O Sentido da Travessia

Outro dia li uma reportagem, em um desses sites do Google ou do Yahoo, na qual um psicólogo falava da preocupação com uma nova geração que vem surgindo pós-90. Segundo ele, essa geração muito provavelmente passará por um problema de construção de identidade, uma vez que os laços humanos se apresentam cada vez mais tênues.
Sua inquietação se associa as de outros estudiosos que se dedicam a analisar as espantosas transformações das duas últimas décadas.
Para alguns, mais apocalípticos, como Zygmunt Bauman, vive-se uma vida líquida; vida estranha na qual tudo muda todos os dias muito rapidamente, na qual os laços se desfazem e as relações podem ser tão facilmente descartadas como nossos arquivos de computador.
A sociedade do CTRL-X, CTRL-C recorta e cola amizades, amores e sentimentos variados numa crescente naturalização e apologia do efêmero.

Vivendo nesse mundo ciber-social sou tomada por sentimentos contraditórios.
Assumo-me uma amante das várias tecnologias e de certa forma não consigo deixar de ser otimista sobre suas possibilidades de uso.
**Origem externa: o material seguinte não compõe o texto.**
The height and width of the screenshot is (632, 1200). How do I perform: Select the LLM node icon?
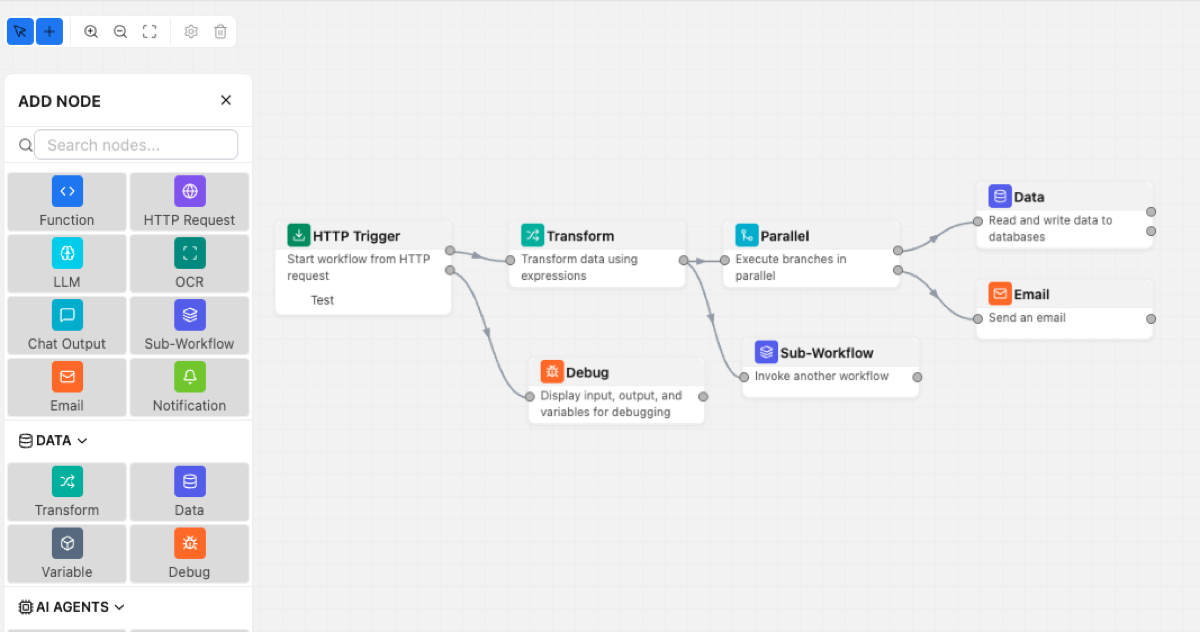[66, 253]
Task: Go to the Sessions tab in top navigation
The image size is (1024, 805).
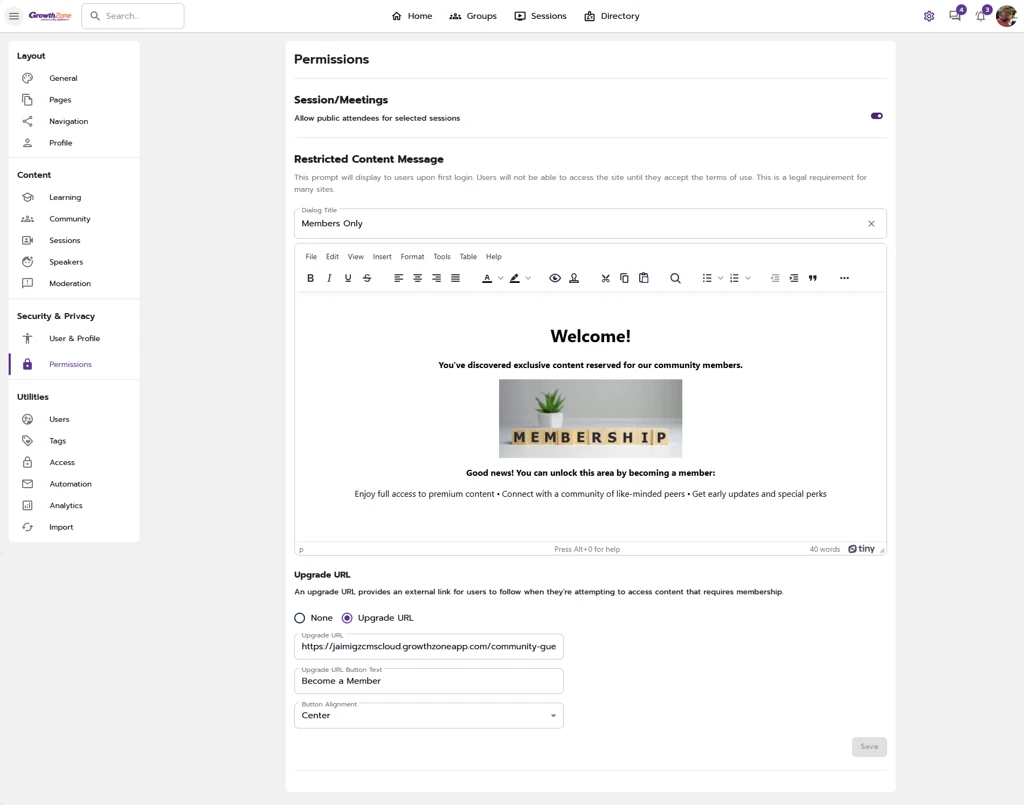Action: [540, 16]

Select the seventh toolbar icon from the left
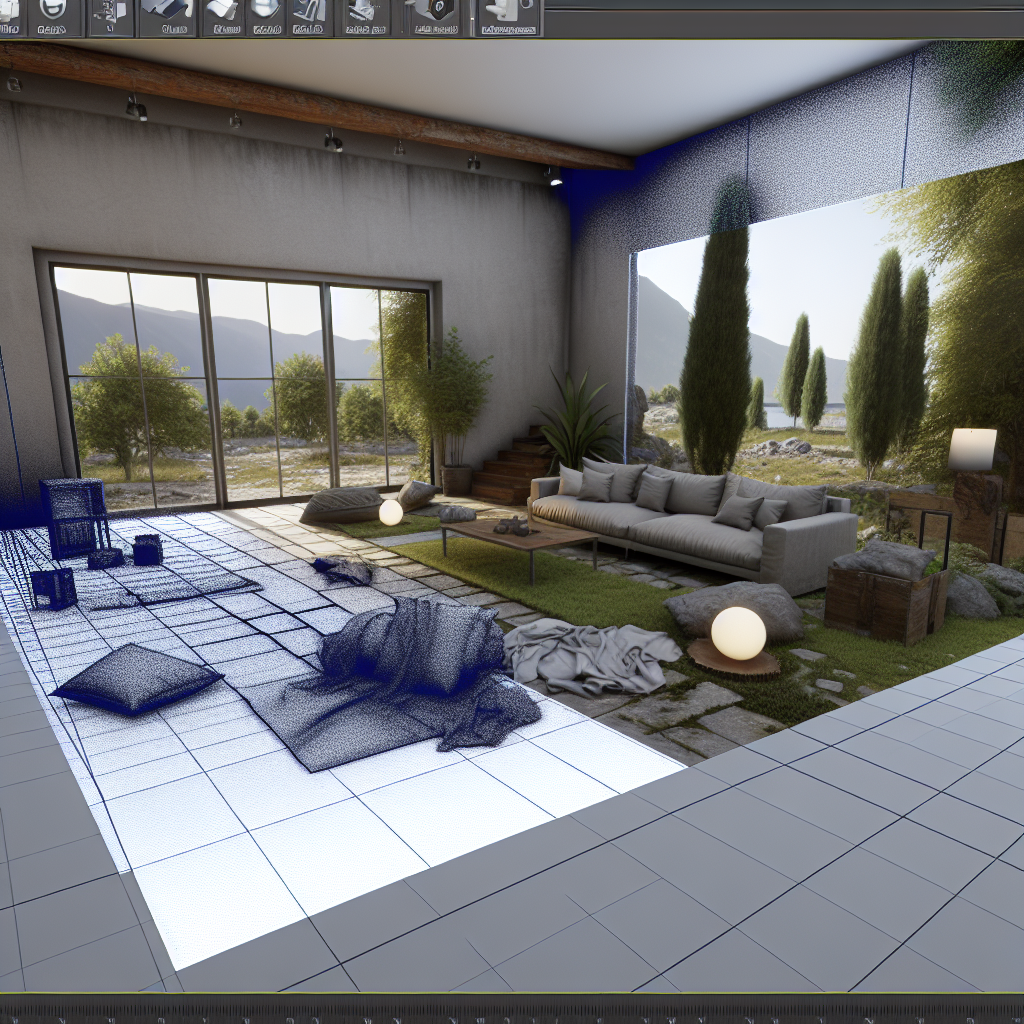click(x=311, y=14)
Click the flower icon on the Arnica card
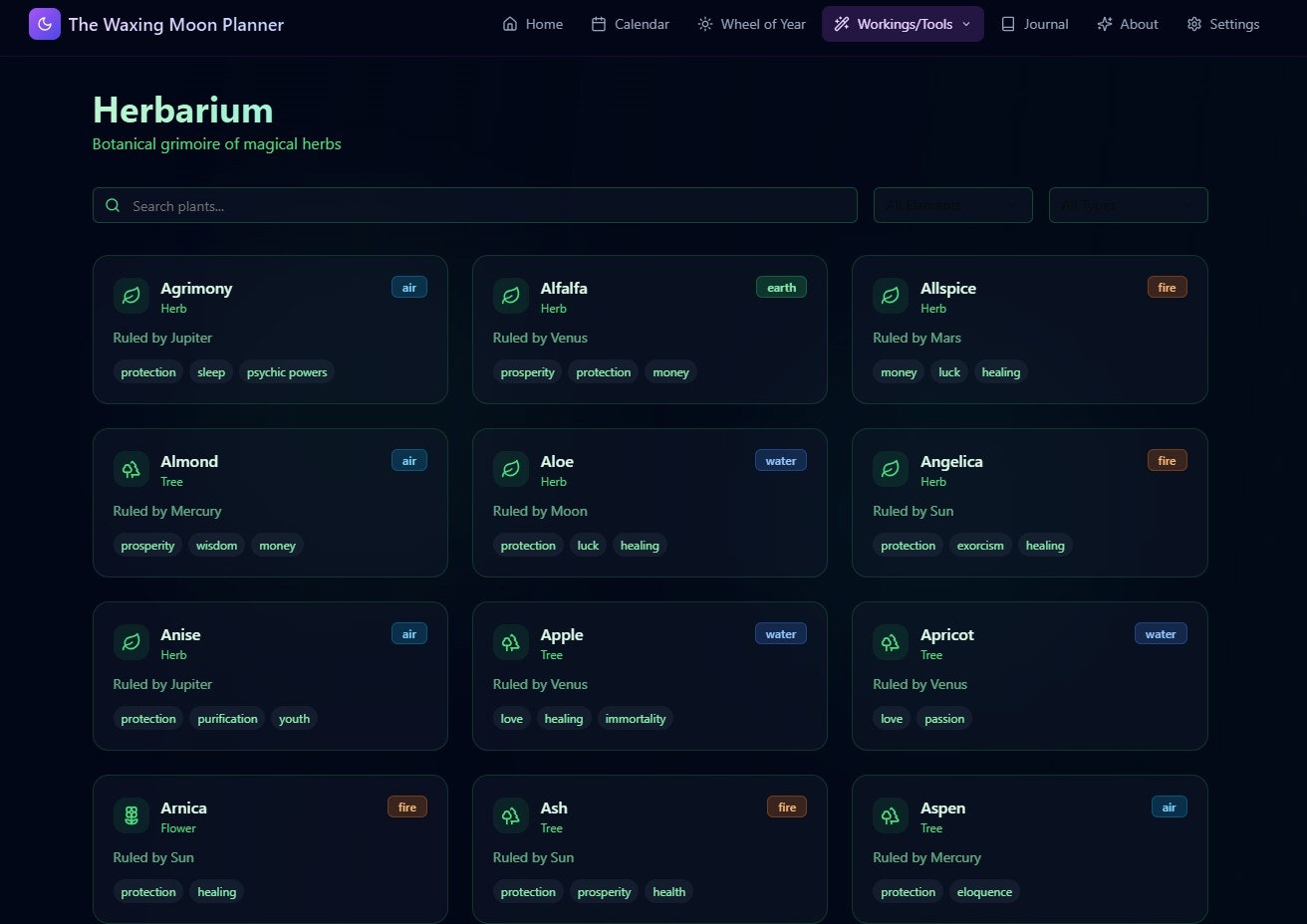 [x=131, y=815]
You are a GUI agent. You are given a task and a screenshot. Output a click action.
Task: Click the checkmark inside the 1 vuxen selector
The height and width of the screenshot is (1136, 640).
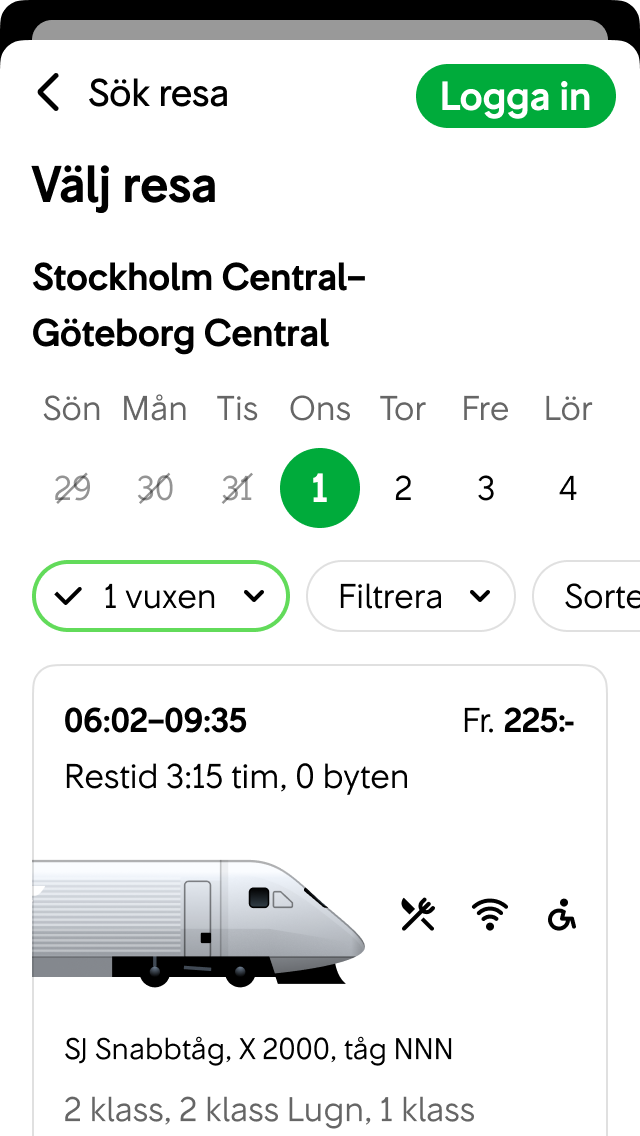[x=68, y=596]
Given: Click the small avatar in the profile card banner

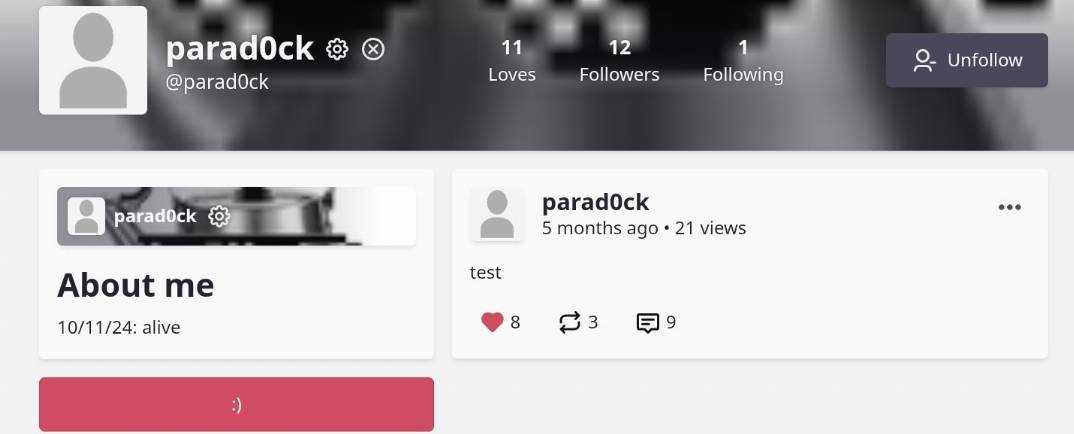Looking at the screenshot, I should click(86, 216).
Por outro lado, exatamente, essas ilimitadas possibilidades me assustam quando penso que no futuro boa parte da humanidade irá interagir prioritariamente por esses recursos. Não é a toa que assistimos a profusão dos sites de relacionamento, chats, blogs, homepage, jogos do tipo second life que as pessoas usam para se comunicarem com os outros.
Sob o aspecto positivo é provável que assistamos, ou já estejamos a assistir, uma circulação cultural jamais vista na humanidade. Multiculturalidade certamente será um conceito fundamental para compreendermos esse momento.

Por outro lado, ao presenciarmos a emergência dessa geração a construir sua identidade orientada pelo ciber-espaço, não se pode fechar os olhos para milhões de pessoas que sequer têm acesso ao computador.
Se para os mais eufóricos apologistas dos meios, cria-se, perfeitamente, em uma aldeia global, numa ilusória idéia de interligação plena dos povos através dos sistemas comunicacionais, hoje, percebe-se muito claramente que para alguns a opção mais provável parece ser a condenação ao esquecimento, basta pensarmos nos milhões a subsistiram em continentes como a África, Ásia e mesmo América Latina.

Vivemos um mundo em travessia e esse sentimento talvez nunca tenha sido tão intenso, sobretudo, quando cada um de nós, mesmo em suas cadeiras em frente a computadores, sente-se, contraditoriamente, preso em um movimento que muitas vezes nos desenraiza sem que saíamos do lugar.


Sônia Meneses






17/11/08

Comentários

Nestor Mainieri disse…
Vivemos inseguros numa estreita e imensa prisão de vidro e concreto, e muitos jamais tocaram a terra com os seus pés. Sim, prisioneiros do asfalto e do concreto. A única opção de espaço que temos, as teclas, o virtual. Desenvolver o psiquismo, individualizar-se, crescer, também significa habitar espaços, diversos tipos de espaços, e os psicólogos esquecem da necessidade do mais básico tipo de espaço, o físico. Resta-nos portanto o frio virtual.
Nestor Mainieri disse…
Temos então uma geração de "deficientes do físico". A geraçào que o mundo virtual abriga em um número cada vez maior. Ao invés de simples extensão da vida mental, o virtual passa a ser a própria vida mental. Uma vida que se passa bem sob as barbas do capitalismo, de estruturas maiores que sobrevivem do controle, enfim, há uma globalização de mentes, mas em torno de forças controladoras. Globalização escravagista. O que chamávamos de mente torna-se agora uma peça controlável pelo sistema, via espaço virtual.
Nestor Mainieri disse…
Nada é por acaso. O mundo virtual, cada vez mais "mental", dita nem tão sutilmente as normas, os gostos, padrões... Alguém ou algo controla isso tudo. Vida líquida? Sim, diarréica, semi-gasosa. Atrofiamos em uma lata de concreto cercada de marginais por todos os lados... e o único espaço que teríamos para respirar... bem, cobra o preço da alma, da própria mente. Tenho pena destas novas gerações. A privaçao do espaço físico impossibilita a liberdade da alma.